Work required
For this exercise, an exact copy is needed of only the lines from the one containing "Given: Open the 準拠していないデバイス status item" through the end of the data, with pictures left out.

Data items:
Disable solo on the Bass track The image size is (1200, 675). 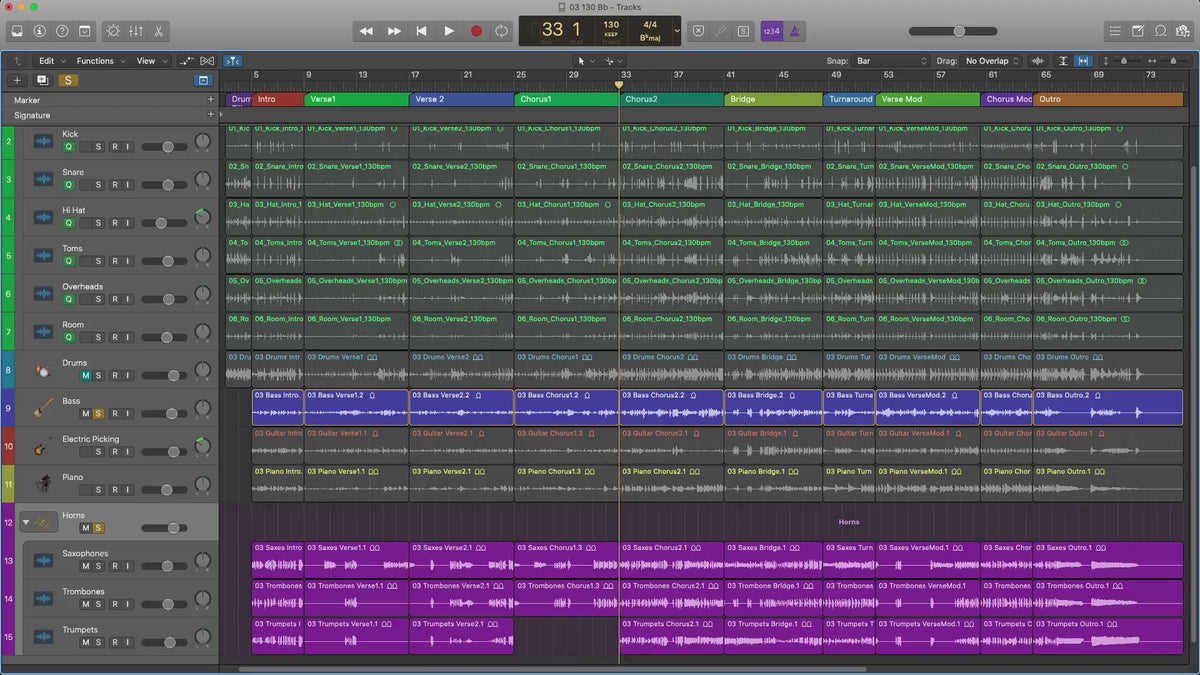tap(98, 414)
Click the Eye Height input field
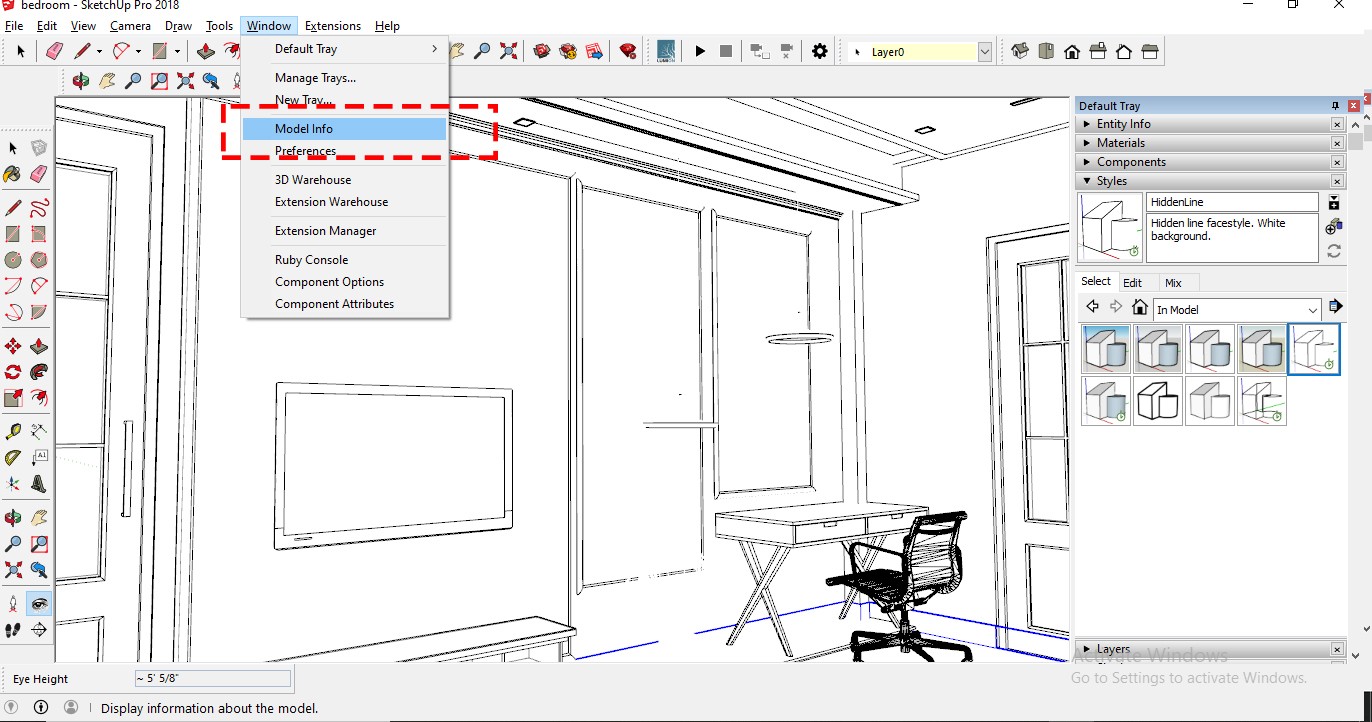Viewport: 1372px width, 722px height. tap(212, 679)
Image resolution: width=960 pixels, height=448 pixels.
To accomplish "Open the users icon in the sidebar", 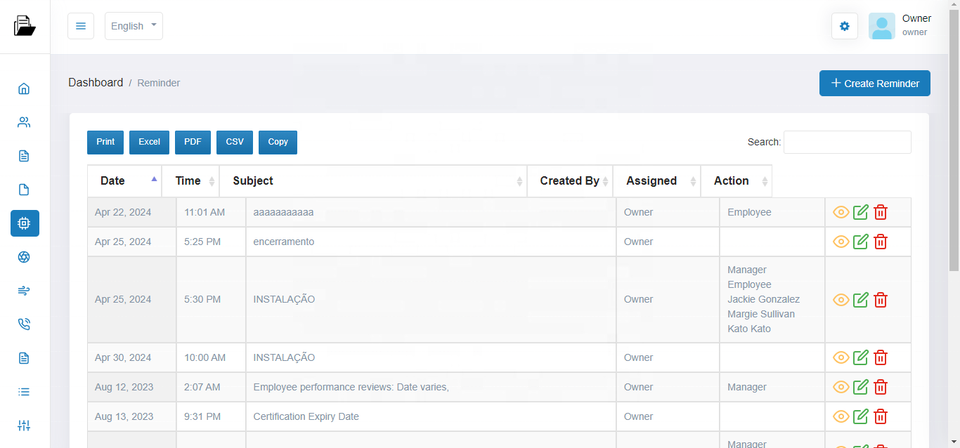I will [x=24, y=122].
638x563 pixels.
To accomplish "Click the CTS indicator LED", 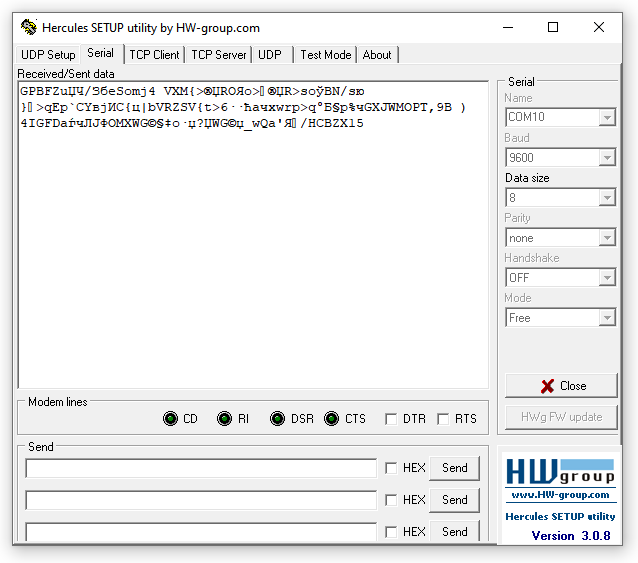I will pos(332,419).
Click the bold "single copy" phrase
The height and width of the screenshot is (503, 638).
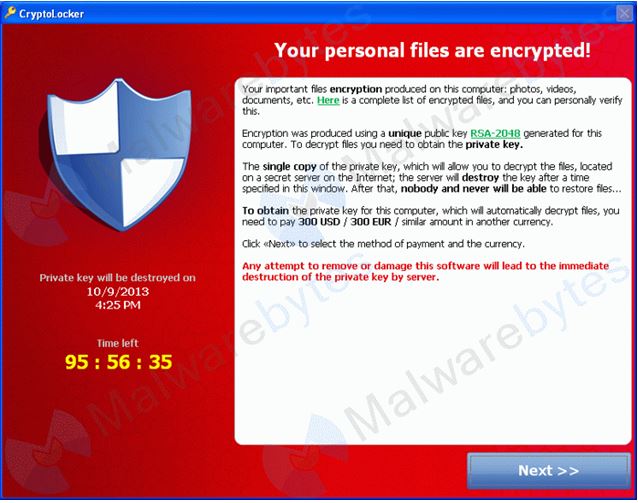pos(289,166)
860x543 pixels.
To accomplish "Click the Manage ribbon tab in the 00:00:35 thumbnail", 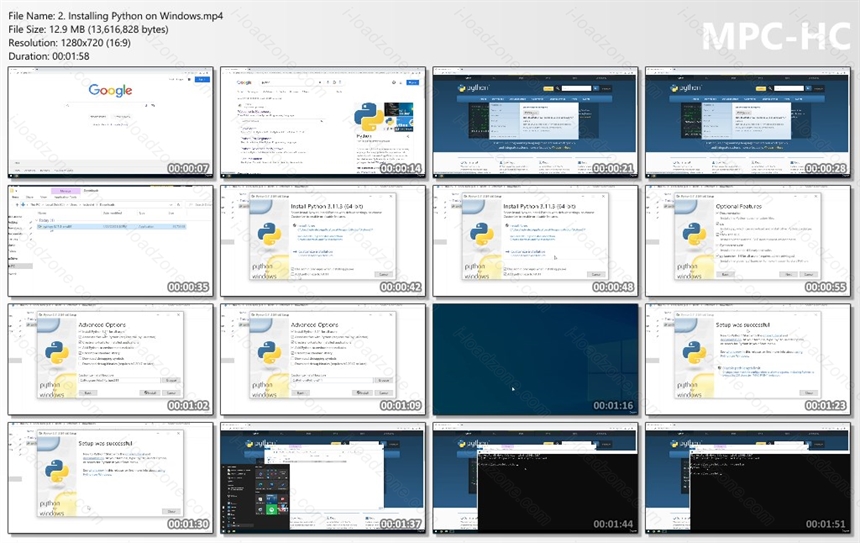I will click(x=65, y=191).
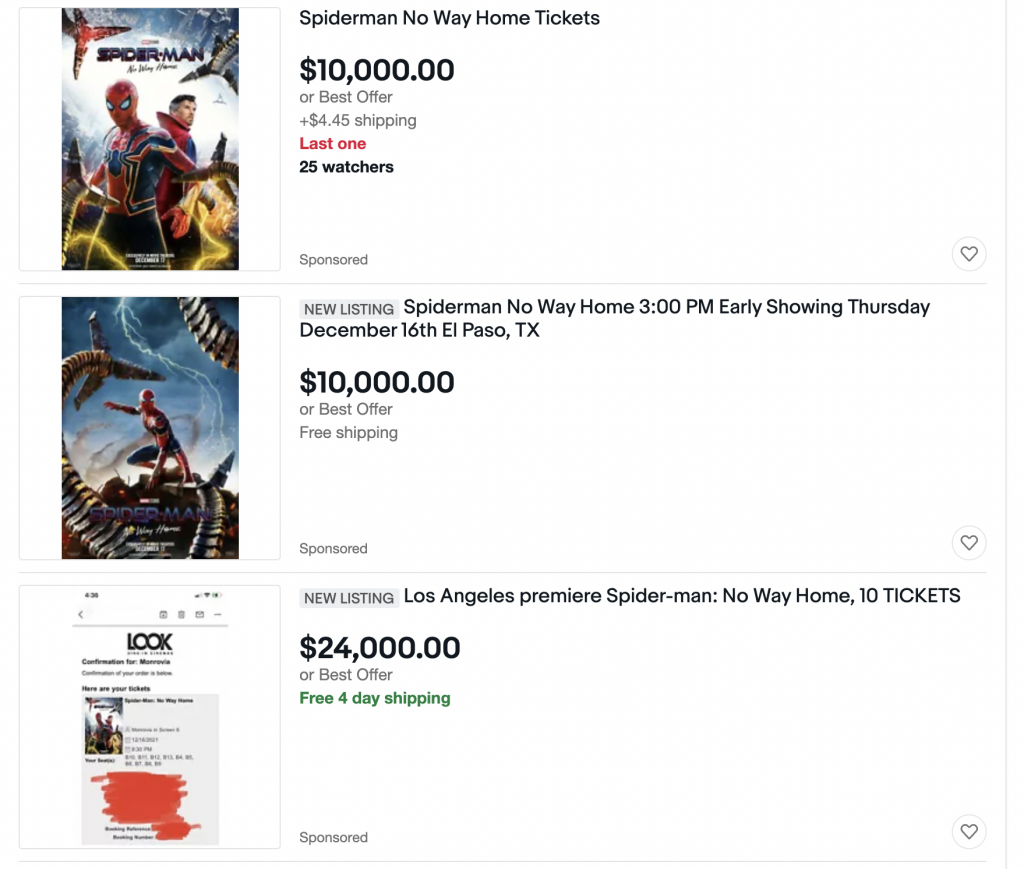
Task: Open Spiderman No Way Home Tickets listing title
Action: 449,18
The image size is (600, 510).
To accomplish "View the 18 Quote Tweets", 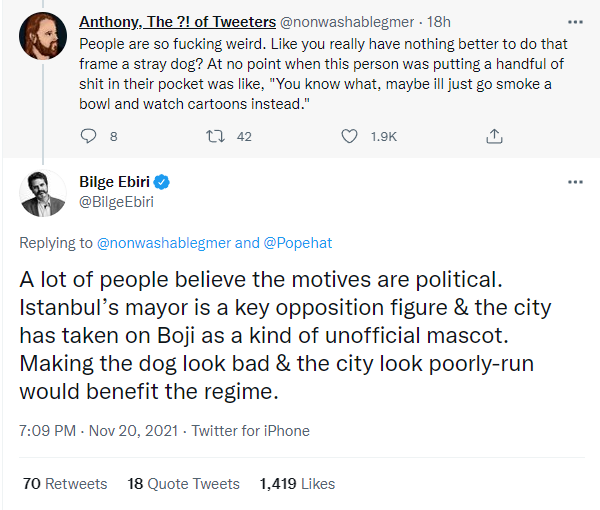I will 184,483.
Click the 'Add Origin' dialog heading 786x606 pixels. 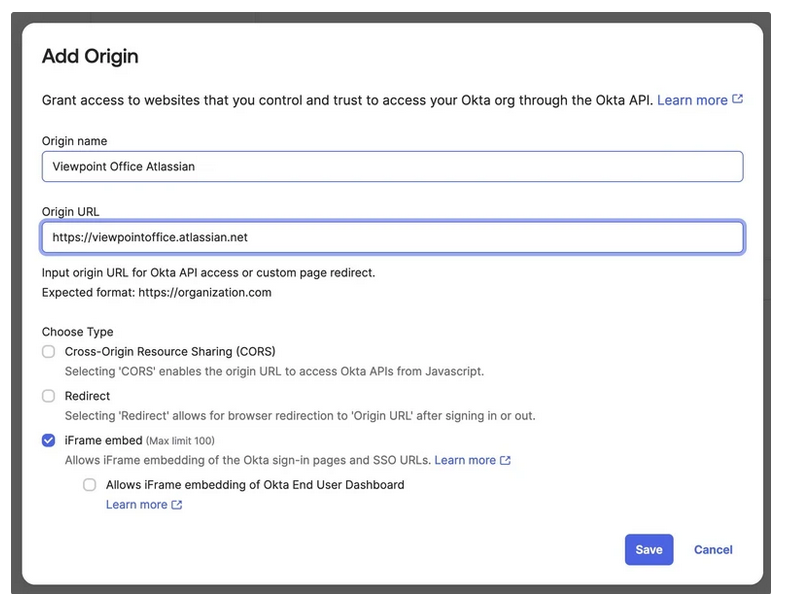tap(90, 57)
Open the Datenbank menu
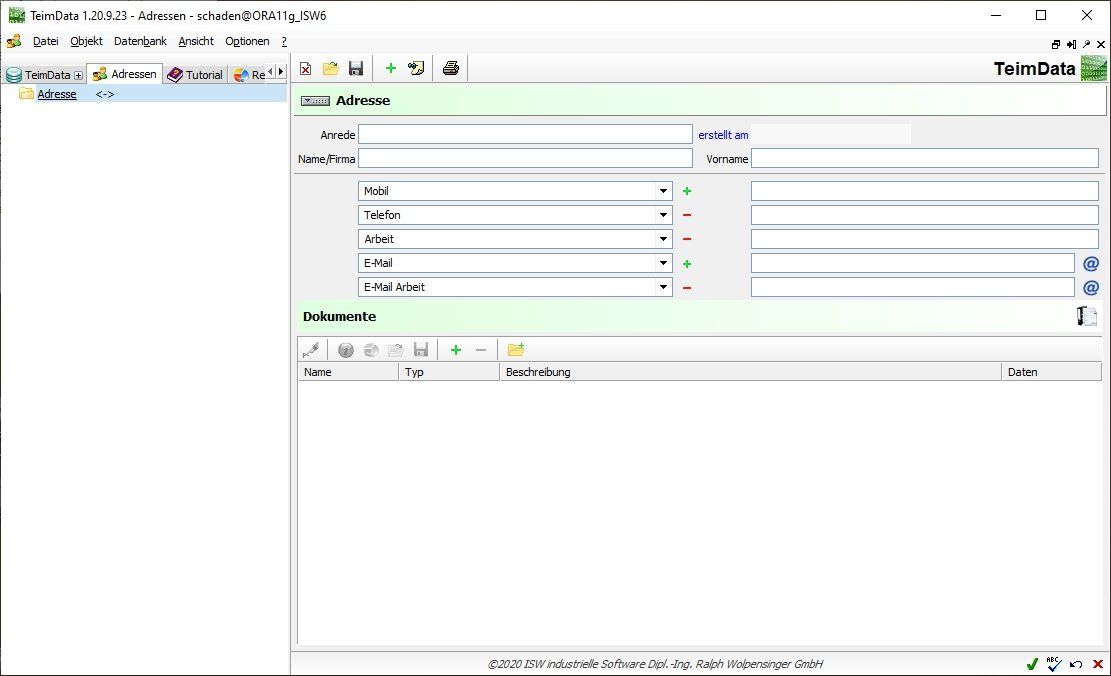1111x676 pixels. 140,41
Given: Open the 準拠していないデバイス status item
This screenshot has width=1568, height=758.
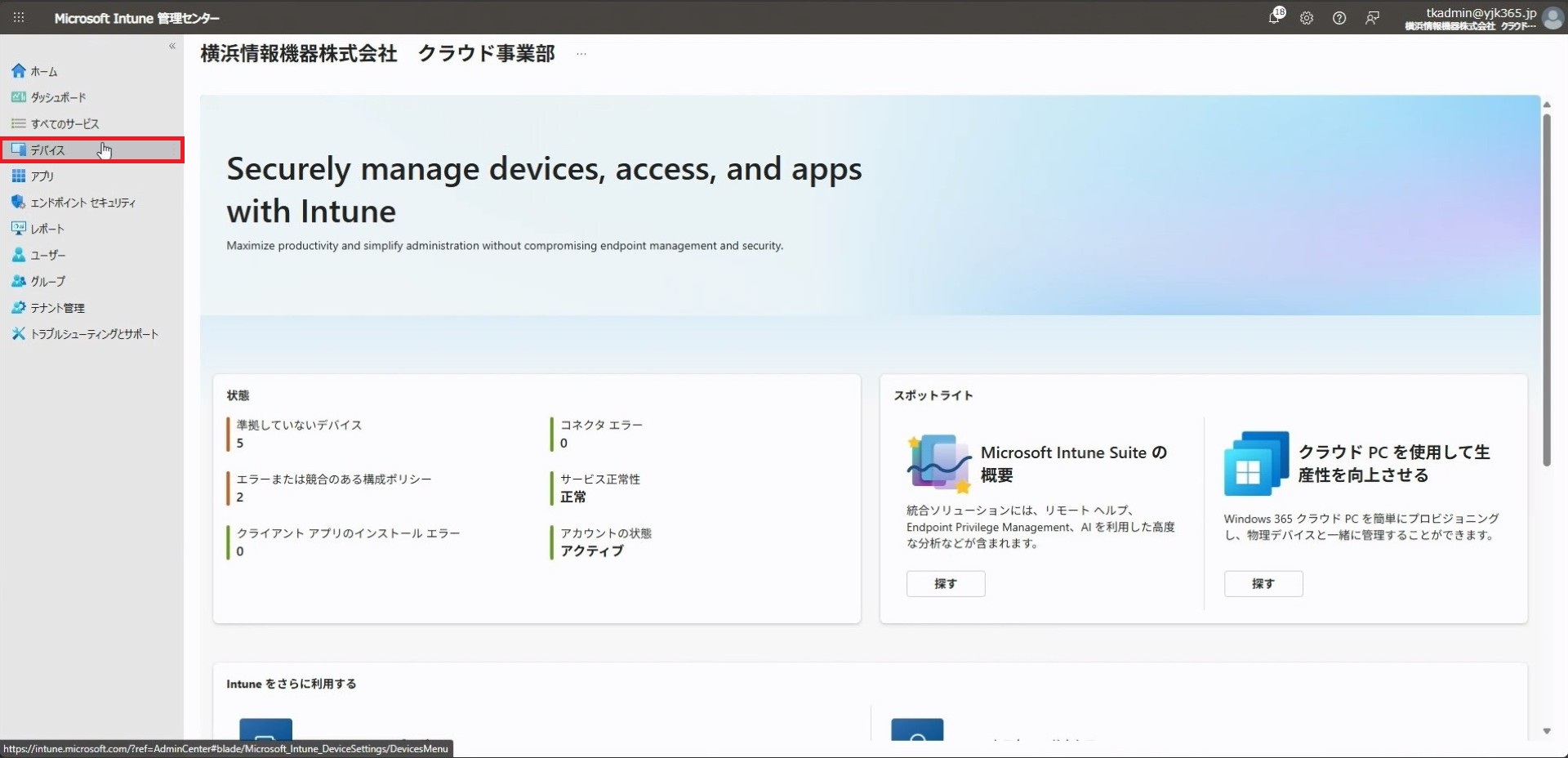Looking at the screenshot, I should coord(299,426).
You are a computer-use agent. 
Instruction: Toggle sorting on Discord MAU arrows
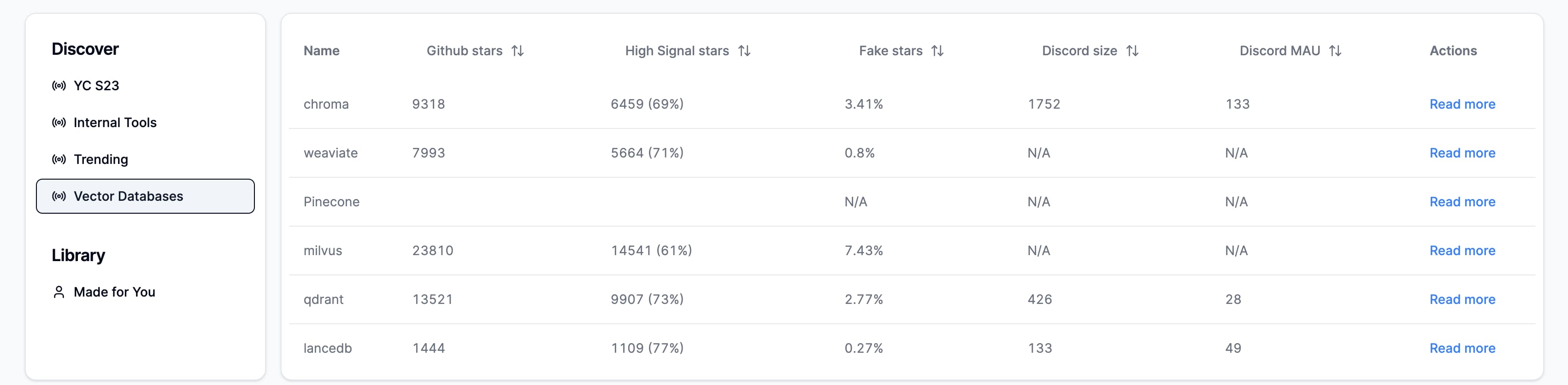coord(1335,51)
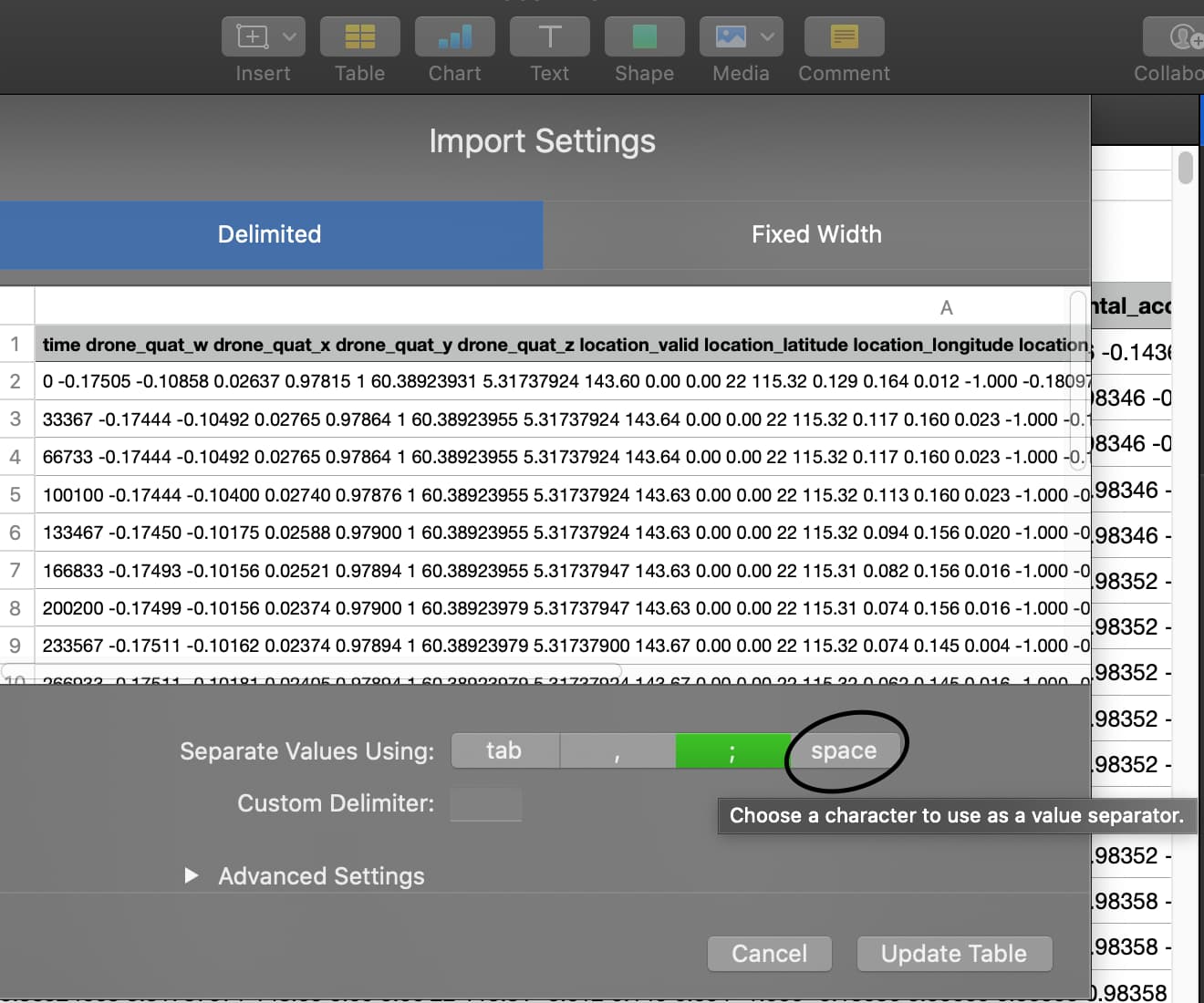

Task answer
Given: Open the 準拠していないデバイス status item
This screenshot has width=1568, height=758.
Looking at the screenshot, I should coord(299,426).
You are a computer-use agent. 
Instruction: Toggle sorting on Discord MAU arrows
coord(1335,51)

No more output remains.